Information given
begin

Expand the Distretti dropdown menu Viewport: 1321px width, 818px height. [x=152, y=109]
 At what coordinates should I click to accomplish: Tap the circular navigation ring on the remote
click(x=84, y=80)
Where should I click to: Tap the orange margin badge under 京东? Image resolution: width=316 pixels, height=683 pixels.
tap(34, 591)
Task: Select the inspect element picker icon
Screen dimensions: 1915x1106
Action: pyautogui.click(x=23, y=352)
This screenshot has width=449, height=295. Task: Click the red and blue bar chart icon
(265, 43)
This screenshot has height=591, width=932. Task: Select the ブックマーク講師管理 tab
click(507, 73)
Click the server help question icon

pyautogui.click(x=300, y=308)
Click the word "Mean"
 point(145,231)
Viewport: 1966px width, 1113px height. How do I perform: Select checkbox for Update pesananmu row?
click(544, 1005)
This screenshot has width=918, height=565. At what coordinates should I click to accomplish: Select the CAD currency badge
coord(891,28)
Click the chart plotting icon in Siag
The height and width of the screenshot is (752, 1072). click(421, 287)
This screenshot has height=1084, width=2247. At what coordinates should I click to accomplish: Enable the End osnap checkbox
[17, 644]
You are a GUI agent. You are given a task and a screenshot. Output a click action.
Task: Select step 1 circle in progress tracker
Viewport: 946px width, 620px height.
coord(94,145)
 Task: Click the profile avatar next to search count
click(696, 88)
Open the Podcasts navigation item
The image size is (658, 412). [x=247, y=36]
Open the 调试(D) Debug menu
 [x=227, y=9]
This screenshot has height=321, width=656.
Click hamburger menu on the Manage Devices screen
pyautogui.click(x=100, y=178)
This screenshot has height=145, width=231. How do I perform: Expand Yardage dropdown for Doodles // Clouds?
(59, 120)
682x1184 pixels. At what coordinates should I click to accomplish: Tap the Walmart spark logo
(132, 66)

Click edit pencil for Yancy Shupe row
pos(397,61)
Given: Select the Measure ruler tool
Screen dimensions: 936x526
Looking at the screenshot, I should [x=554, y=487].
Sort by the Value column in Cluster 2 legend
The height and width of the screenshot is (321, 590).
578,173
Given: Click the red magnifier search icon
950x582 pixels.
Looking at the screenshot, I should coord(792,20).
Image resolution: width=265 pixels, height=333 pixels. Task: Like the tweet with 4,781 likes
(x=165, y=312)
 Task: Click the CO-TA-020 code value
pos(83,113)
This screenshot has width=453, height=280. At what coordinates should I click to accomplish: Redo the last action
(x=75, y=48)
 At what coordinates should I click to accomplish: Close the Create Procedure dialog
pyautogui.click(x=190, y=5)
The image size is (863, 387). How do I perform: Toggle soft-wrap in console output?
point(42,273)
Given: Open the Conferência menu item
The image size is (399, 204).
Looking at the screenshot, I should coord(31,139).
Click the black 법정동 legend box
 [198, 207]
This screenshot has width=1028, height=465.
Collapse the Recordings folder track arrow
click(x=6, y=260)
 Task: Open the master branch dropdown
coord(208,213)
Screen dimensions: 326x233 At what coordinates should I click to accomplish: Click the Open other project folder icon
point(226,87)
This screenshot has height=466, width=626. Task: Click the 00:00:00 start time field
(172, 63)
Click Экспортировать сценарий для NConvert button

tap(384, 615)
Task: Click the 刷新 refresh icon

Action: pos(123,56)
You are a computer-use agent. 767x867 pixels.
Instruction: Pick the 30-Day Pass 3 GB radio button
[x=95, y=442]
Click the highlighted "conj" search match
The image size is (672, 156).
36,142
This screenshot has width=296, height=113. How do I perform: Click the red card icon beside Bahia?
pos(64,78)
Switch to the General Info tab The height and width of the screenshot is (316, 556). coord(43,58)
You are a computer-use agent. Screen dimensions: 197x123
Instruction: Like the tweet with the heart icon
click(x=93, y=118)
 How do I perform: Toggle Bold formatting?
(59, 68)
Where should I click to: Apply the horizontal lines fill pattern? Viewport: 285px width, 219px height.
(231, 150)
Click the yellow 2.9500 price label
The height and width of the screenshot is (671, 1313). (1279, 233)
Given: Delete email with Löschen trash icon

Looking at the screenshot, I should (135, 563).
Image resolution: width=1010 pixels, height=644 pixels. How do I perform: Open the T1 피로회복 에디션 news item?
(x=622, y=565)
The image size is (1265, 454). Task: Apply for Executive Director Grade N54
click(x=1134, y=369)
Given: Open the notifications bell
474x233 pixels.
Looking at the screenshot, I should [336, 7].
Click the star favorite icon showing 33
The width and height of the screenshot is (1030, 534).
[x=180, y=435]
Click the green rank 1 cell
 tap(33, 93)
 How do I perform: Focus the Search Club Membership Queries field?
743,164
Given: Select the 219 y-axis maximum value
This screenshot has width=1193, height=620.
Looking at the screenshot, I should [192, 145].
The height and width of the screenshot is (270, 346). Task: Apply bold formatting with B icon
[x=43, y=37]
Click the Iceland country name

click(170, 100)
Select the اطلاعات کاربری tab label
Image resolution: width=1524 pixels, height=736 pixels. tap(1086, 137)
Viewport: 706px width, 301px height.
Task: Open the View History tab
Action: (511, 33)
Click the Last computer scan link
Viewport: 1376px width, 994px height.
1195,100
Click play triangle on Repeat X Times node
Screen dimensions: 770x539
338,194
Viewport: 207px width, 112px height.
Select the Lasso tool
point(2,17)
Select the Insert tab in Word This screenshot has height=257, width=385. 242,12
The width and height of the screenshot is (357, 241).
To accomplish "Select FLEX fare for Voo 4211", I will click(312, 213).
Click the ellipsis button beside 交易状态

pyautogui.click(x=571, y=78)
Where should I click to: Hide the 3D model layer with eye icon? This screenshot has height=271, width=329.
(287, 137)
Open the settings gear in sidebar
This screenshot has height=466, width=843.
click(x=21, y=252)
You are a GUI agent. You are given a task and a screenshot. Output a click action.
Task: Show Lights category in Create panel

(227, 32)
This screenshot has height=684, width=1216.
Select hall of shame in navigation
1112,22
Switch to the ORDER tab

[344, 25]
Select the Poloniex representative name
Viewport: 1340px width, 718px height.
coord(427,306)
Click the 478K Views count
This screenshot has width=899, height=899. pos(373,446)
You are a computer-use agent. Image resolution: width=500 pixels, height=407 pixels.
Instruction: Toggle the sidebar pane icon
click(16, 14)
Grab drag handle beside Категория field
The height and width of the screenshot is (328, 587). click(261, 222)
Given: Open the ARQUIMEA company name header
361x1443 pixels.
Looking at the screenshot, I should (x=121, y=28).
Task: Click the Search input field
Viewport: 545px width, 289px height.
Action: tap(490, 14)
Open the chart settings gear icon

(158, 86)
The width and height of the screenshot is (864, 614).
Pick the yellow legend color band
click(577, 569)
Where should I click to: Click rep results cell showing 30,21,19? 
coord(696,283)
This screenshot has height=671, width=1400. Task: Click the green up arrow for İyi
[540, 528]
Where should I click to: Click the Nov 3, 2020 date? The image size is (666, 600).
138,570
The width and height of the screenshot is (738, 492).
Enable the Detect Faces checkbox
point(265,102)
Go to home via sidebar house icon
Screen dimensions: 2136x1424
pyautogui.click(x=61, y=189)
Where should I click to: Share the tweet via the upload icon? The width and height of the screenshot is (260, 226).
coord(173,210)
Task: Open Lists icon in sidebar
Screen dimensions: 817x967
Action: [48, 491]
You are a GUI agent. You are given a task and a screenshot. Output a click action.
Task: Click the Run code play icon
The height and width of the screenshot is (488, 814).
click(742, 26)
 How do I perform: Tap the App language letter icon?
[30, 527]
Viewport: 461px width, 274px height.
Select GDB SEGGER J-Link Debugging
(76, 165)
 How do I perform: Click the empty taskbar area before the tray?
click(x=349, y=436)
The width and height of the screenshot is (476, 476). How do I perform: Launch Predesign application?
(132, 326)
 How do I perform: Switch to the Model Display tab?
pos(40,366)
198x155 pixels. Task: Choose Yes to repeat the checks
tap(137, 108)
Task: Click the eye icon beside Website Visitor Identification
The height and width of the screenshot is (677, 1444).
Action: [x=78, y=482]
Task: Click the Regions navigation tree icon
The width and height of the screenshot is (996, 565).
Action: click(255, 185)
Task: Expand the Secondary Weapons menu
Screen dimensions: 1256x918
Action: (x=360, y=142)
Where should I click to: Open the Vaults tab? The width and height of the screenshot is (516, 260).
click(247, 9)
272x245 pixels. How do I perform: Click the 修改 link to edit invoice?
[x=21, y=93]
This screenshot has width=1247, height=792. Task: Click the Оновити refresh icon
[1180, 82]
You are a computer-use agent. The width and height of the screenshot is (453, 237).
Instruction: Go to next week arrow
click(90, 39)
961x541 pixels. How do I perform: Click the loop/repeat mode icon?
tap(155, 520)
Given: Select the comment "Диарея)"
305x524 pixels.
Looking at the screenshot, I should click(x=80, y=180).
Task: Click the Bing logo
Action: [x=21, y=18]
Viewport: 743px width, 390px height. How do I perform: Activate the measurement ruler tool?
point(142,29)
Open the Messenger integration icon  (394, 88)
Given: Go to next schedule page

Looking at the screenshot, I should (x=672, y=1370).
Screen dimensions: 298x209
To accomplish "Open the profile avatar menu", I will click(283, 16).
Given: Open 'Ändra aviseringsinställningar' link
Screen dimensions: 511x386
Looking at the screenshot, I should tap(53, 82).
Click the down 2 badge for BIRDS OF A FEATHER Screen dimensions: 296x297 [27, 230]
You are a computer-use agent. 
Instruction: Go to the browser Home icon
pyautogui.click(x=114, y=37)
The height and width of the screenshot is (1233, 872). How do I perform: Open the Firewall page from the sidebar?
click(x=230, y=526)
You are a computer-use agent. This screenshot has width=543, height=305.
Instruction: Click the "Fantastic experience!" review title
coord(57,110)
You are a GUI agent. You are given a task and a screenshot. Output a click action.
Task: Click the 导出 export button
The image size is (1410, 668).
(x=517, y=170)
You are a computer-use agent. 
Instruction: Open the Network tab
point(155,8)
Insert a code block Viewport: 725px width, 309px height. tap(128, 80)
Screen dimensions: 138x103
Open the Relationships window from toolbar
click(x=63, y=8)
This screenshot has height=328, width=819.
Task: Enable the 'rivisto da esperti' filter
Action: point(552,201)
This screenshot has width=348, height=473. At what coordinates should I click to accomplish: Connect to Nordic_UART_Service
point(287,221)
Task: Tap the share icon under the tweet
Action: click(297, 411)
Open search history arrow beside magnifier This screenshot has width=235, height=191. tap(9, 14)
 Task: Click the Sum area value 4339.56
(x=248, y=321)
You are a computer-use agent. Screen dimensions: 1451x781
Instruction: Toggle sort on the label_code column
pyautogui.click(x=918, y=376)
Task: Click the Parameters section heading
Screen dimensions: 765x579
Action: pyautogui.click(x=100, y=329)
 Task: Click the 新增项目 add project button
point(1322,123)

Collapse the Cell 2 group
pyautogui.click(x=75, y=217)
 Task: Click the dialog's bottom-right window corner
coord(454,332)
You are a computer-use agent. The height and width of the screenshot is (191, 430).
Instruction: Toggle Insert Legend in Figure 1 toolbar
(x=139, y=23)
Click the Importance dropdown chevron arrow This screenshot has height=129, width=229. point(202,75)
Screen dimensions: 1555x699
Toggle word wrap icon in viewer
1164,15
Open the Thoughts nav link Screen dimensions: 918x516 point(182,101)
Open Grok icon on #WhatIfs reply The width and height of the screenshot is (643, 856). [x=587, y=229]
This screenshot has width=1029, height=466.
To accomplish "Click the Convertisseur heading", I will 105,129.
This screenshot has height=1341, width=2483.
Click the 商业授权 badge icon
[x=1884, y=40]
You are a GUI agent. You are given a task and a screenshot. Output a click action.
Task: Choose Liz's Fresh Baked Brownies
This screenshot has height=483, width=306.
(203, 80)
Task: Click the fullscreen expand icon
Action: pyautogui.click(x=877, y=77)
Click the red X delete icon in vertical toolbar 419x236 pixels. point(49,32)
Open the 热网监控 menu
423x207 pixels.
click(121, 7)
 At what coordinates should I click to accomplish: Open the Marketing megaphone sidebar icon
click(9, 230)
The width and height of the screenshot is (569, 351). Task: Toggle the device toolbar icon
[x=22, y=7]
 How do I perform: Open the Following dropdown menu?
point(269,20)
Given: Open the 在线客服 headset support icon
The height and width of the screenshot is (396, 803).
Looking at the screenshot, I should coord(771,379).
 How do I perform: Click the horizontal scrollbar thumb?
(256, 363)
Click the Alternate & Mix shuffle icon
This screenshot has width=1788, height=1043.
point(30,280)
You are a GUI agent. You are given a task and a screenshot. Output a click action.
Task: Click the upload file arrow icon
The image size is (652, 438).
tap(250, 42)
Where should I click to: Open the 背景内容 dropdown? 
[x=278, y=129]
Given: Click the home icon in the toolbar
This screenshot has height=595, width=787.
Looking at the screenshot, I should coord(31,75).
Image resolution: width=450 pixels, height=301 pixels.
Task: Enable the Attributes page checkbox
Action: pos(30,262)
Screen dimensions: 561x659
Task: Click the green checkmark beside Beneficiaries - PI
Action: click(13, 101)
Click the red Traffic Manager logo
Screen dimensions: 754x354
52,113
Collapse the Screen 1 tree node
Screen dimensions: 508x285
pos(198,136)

end

Task goal
Copy the data again verbatim, starting at the line containing "Grab drag handle beside Категория field" and ending at the line containing "tap(137, 108)".

Solution for this exercise
Grab drag handle beside Категория field
The height and width of the screenshot is (328, 587). click(261, 222)
Given: Open the ARQUIMEA company name header
361x1443 pixels.
Looking at the screenshot, I should (x=121, y=28).
Task: Click the Search input field
Viewport: 545px width, 289px height.
Action: tap(490, 14)
Open the chart settings gear icon

(158, 86)
The width and height of the screenshot is (864, 614).
Pick the yellow legend color band
click(577, 569)
Where should I click to: Click rep results cell showing 30,21,19? 
coord(696,283)
This screenshot has height=671, width=1400. Task: Click the green up arrow for İyi
[540, 528]
Where should I click to: Click the Nov 3, 2020 date? The image size is (666, 600).
138,570
The width and height of the screenshot is (738, 492).
Enable the Detect Faces checkbox
point(265,102)
Go to home via sidebar house icon
Screen dimensions: 2136x1424
pyautogui.click(x=61, y=189)
Where should I click to: Share the tweet via the upload icon? The width and height of the screenshot is (260, 226).
coord(173,210)
Task: Open Lists icon in sidebar
Screen dimensions: 817x967
Action: [48, 491]
You are a GUI agent. You are given a task and a screenshot. Output a click action.
Task: Click the Run code play icon
The height and width of the screenshot is (488, 814).
click(742, 26)
 How do I perform: Tap the App language letter icon?
[30, 527]
Viewport: 461px width, 274px height.
Select GDB SEGGER J-Link Debugging
(76, 165)
 How do I perform: Click the empty taskbar area before the tray?
click(x=349, y=436)
The width and height of the screenshot is (476, 476). How do I perform: Launch Predesign application?
(132, 326)
 How do I perform: Switch to the Model Display tab?
pos(40,366)
198x155 pixels. Task: Choose Yes to repeat the checks
tap(137, 108)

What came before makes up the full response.